- A public offering can lead to sudden wealth creation and leave founders wondering how to manage it.
- A top Goldman Sachs wealth advisor shared key considerations for startup founders.
- This article is part of “Road to IPO,” a series exploring the public-offering process from prelaunch to postlaunch.
In 1987, Bill Gates became the world’s youngest billionaire at 31. His fortune had already ballooned the year prior when his brainchild, Microsoft, went public on the Nasdaq.
Like many founders who have taken their companies public, Gates saw a sudden windfall of wealth transform his life and vault him into a new tax bracket.
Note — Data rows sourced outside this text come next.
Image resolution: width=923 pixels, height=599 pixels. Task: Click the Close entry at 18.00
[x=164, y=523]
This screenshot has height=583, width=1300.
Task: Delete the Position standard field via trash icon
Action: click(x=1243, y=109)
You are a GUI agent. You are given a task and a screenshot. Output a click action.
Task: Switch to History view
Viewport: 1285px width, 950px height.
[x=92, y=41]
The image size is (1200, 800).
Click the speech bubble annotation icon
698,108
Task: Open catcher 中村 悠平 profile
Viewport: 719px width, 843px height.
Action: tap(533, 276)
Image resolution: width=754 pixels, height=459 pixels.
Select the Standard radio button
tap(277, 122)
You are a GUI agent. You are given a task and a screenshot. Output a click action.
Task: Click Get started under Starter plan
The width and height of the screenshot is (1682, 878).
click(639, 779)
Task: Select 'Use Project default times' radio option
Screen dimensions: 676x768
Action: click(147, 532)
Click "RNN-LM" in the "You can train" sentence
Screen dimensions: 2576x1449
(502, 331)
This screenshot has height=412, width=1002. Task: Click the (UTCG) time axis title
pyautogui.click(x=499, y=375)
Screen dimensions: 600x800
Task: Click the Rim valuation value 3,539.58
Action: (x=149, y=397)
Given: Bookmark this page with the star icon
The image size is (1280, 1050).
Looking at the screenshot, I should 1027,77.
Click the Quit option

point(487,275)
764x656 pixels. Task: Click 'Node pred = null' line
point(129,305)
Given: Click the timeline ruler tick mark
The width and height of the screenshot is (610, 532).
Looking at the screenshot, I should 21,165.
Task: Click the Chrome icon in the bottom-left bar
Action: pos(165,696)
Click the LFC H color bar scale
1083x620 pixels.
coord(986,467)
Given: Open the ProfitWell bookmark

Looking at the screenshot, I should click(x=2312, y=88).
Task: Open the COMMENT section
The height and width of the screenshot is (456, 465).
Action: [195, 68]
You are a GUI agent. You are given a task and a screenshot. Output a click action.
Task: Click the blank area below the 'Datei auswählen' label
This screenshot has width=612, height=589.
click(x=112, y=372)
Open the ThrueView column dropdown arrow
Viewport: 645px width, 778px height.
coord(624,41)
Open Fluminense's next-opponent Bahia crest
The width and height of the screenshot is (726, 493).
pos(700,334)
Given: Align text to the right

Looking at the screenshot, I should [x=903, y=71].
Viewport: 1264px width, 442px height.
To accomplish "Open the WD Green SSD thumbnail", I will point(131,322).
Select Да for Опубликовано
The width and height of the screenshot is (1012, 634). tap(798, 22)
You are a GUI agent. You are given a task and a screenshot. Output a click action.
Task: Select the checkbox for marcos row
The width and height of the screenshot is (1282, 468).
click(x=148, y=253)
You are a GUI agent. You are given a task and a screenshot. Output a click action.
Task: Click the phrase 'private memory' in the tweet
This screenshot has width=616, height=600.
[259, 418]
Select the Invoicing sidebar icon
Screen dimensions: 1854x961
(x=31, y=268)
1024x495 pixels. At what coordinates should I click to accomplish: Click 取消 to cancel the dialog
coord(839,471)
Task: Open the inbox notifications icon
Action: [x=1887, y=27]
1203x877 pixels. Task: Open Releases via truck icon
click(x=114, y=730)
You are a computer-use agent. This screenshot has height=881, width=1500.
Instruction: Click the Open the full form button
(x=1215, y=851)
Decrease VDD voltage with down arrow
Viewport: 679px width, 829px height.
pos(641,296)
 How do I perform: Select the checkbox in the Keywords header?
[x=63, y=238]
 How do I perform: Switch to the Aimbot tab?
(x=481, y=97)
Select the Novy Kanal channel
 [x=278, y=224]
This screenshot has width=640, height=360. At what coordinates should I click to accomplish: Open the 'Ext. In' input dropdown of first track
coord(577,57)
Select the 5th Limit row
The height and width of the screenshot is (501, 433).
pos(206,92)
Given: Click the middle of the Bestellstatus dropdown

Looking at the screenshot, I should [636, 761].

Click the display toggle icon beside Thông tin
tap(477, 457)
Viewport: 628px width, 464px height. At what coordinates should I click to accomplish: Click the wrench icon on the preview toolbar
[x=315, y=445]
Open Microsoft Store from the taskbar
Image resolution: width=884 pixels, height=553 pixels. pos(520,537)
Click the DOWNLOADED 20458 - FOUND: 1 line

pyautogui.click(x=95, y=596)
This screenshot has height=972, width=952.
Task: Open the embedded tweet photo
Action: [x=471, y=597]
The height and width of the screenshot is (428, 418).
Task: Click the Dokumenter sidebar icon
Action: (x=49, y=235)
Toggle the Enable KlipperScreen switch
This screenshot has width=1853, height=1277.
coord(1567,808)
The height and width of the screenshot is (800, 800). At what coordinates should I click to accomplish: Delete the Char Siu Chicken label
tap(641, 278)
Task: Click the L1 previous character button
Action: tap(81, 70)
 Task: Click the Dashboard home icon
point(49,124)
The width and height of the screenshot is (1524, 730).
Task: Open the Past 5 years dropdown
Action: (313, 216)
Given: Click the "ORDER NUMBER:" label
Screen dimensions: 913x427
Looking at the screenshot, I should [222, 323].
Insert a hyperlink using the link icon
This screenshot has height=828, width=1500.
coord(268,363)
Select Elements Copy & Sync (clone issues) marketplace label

The bank that led Microsoft’s initial public offering was Goldman Sachs, the Wall Street behemoth famed for its leading position in terms of both advising on public issuances and handling private merger transactions.
Goldman executives have forecast in recent months an increase in public offerings this year after a slow past two years for IPOs. The accounting and tax giant EY found that IPOs were rebounding this year and has tracked 82 public offerings in the US market throughout the first half of 2024, which have collectively generated $18.6 billion in proceeds. It puts this year ahead of last year’s tally, at 63 deals producing slightly more than $10 billion in proceeds.
So far in 2024, Goldman Sachs’ IPO team has worked on 16 public offerings in the US, which generated more than $1.5 billion in value, according to deal-tracking firm Dealogic; that’s up from last year’s eight IPOs, which resulted in $930 million in value.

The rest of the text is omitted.